WHAT YOU HAVE TO DO: Shown below is a listing with pictures; reproduce exactly, and only, the lines between the ones containing "jewel (110, 324)" and "You are a GUI", inclusive, leaving the pictures out.

DATA RECORDS:
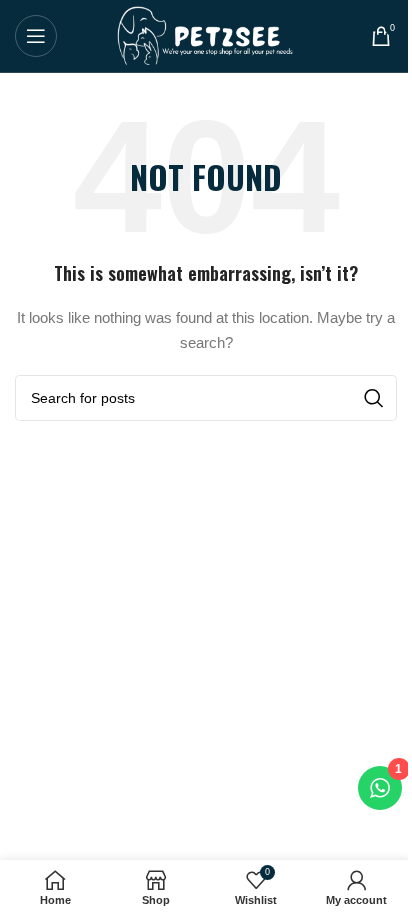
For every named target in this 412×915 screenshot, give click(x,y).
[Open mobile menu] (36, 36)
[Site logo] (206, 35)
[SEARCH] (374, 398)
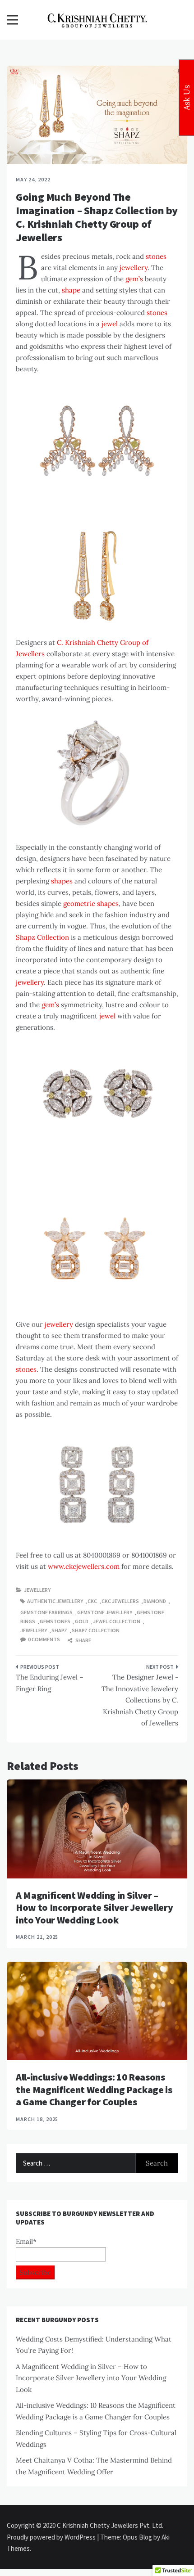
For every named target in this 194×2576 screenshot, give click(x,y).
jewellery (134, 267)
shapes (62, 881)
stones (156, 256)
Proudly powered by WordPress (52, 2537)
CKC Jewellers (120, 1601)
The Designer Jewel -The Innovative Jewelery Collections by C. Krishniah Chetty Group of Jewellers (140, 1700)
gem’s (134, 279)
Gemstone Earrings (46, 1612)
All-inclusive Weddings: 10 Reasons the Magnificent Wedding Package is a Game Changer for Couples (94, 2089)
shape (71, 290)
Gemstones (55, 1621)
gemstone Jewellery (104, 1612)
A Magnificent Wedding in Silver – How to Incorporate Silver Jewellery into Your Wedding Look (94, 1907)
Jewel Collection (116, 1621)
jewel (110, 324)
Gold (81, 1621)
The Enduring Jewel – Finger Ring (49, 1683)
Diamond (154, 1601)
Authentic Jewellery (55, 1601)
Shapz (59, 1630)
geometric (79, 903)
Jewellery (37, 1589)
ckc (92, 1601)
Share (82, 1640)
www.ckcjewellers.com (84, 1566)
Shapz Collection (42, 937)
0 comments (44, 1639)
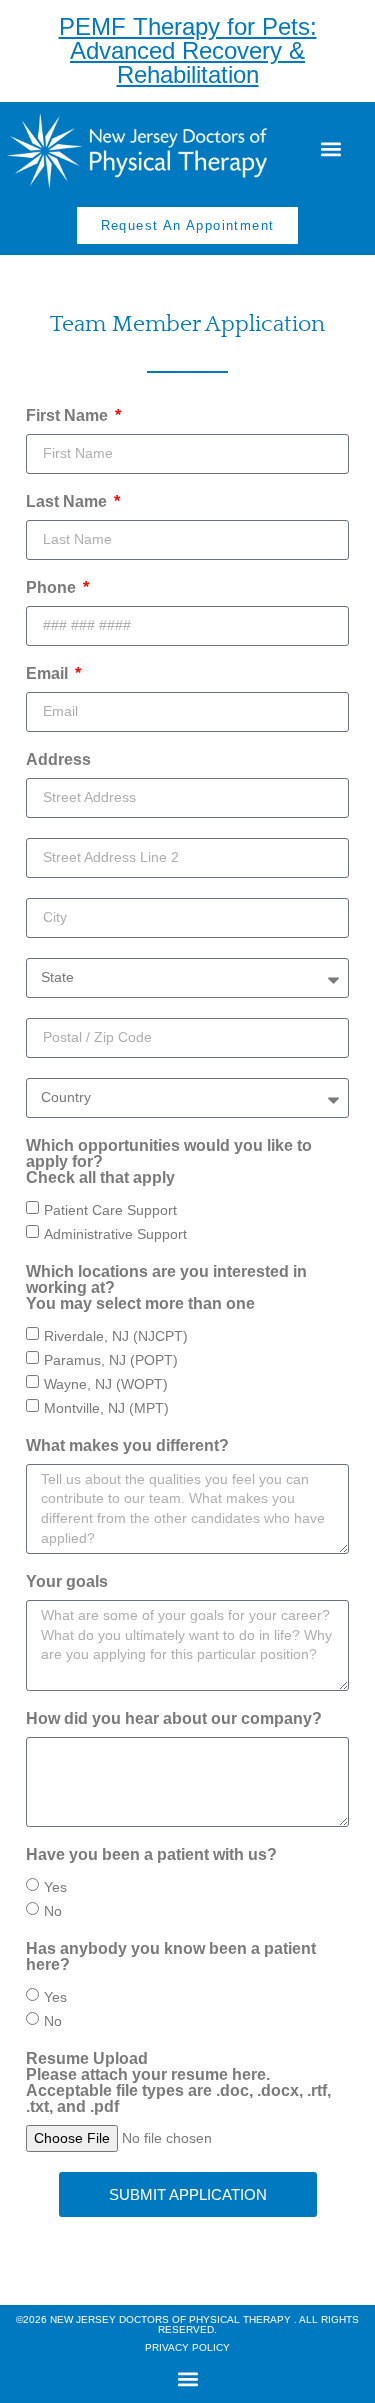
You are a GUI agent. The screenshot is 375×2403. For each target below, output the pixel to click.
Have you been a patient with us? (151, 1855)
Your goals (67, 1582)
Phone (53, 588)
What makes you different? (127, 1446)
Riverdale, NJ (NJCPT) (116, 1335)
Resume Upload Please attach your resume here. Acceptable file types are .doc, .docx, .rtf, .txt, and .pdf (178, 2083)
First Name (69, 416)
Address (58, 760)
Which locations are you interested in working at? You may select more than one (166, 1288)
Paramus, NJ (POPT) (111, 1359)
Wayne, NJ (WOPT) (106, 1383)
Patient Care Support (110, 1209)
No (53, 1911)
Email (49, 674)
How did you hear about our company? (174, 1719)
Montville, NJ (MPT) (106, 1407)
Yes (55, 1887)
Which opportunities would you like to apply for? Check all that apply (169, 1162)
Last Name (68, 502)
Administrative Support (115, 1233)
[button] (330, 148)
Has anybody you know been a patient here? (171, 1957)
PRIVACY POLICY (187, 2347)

PROBLEM SOLUTION:
jewel (110, 324)
Gold (81, 1621)
The Enduring Jewel – Finger Ring (49, 1683)
Diamond (154, 1601)
Authentic Jewellery (55, 1601)
Shapz (59, 1630)
geometric (79, 903)
Jewellery (37, 1589)
ckc (92, 1601)
Share (82, 1640)
www.ckcjewellers.com (84, 1566)
Shapz Collection (42, 937)
0 comments (44, 1639)
You are a GUI agent. The screenshot is 375×2403. For each target below, output the pixel to click.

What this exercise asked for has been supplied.